Кантовский законодатель или глава государства и рассуждает так, как и следует рассуждать благовоспитанному и благонамеренному чиновнику, пекущемуся о тех, кто вверен в его попечение. Для него «камнем правомерности всякого публичного закона» является следующий принцип: «…если закон таков, что весь народ никаким образом не мог бы дать на него своего согласия, то он несправедлив…» И в качестве примера такого несправедливого закона Кант тут же приводит то, что являлось воистину становым хребтом политического «мистического тела» короля, – «закон о том, чтобы какой-то класс подданных пользовался по наследству преимуществами сословия господ»[343]. Более того, используя этот «пробный камень правомерности», кантовский законодатель рассуждает так же, как должны рассуждать мы все, т. е. самые обычные люди, тестируя возможные максимы наших поступков на универсальность, на то, представимы ли они в качестве «всеобщих законов природы». Это и есть окончательное доказательство того, что высший законодатель, утратив всякую мистику божественного вдохновения и, следовательно, лишившись всякого права претендовать на то, что его суждения непосредственно выражают «всеобщую волю», становится «одним из нас», но наделенным нами специфическими функциями (это функции репрезентации нас, легитимации существующих порядков, сдерживания происходящей в нашем обществе политической борьбы и т. д.).

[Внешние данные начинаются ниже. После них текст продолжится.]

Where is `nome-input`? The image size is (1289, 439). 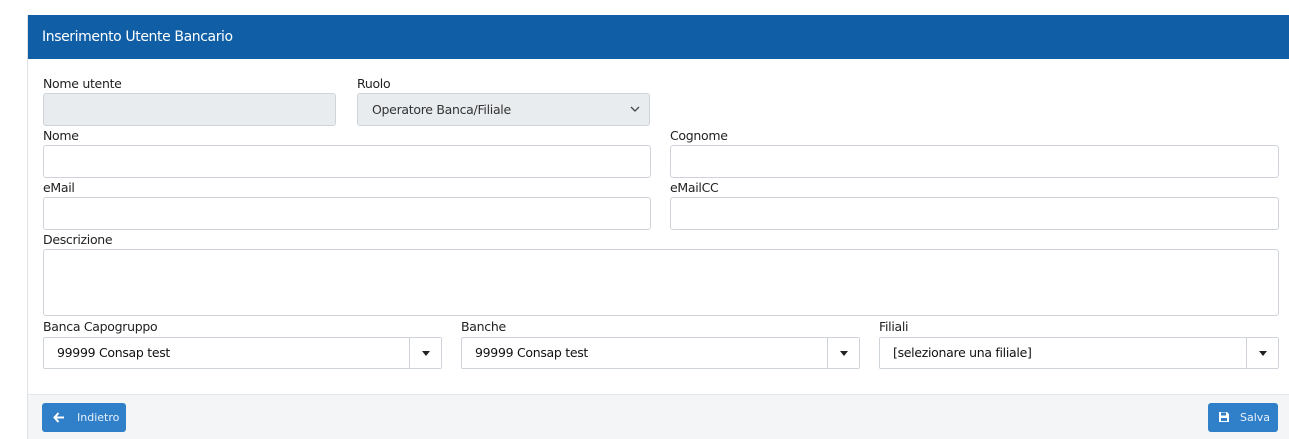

Но здесь-то и обнаруживается величайший парадокс кантовского обоснования «невозможности» революции. Король-чиновник, «один из нас», наделенный некоторыми специфическими функциями и никоим образом не стоящий «выше человечества», вдруг все же оказывается совершенно особым существом, на которое никакие правила общежития, включая самые универсальные и элементарные, не распространяются. «…Властелин государства, – настаивает Кант, – имеет в отношении подданных одни только права и никаких обязанностей, к которым можно было бы его принудить»[344]. Вообще-то прав без обязанностей не может быть даже логически – права как мои законные требования чего-то есть ничто, если им не соответствуют чьи-то обязанности предоставить мне требуемое по праву, и в той же мере и по той же причине я обязан уважать права других, аналогичные тем, которые я заявляю в качестве моих прав[345]. Права, оторванные от обязанностей, есть всего лишь возможности принуждения вне закона, есть то, что Джорджо Агамбен называет «чистым насилием без логоса»[346], – тирания как таковая.

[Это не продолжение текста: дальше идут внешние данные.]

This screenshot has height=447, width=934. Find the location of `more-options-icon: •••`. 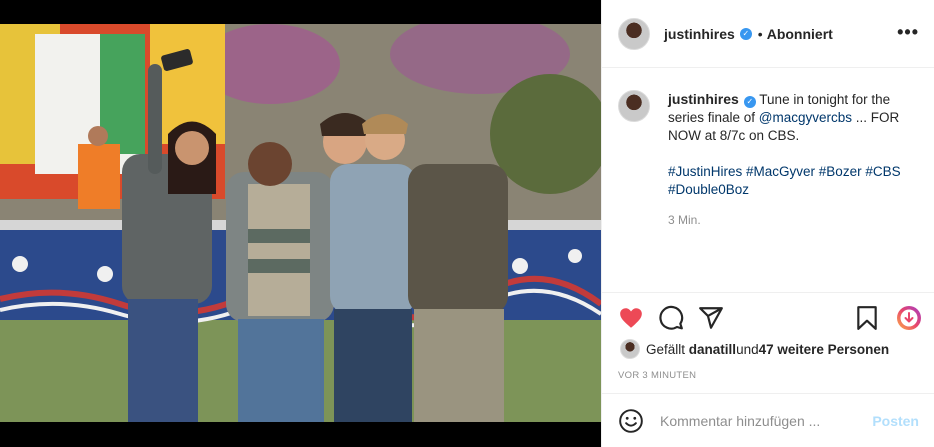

Кантовский тиранический властелин с правами без обязанностей в самом деле похож на странную «промежуточную» фигуру переходного времени, которой нет места ни в средневековой политической теологии «мистического тела» короля, ни в прозе королевской «чиновничьей», а позднее – и развлекательно-медийной жизни собственно Нового времени. Первую кантовский властелин безвозвратно покинул, утратив не только божественное вдохновение, но и – как бы странно это ни показалось на первый взгляд – обязанности. В средневековых «зерцалах князей», включая такой их непревзойденный образчик, как «De regimine principum» Фомы Аквинского, обязанностям монарха – и перед Творцом, и перед подданными, в отношении которых властелин должен быть «добрым пастырем», уделялось особое, повышенное внимание (см., к примеру, главы 1 и 2 Книги второй указанного сочинения Фомы).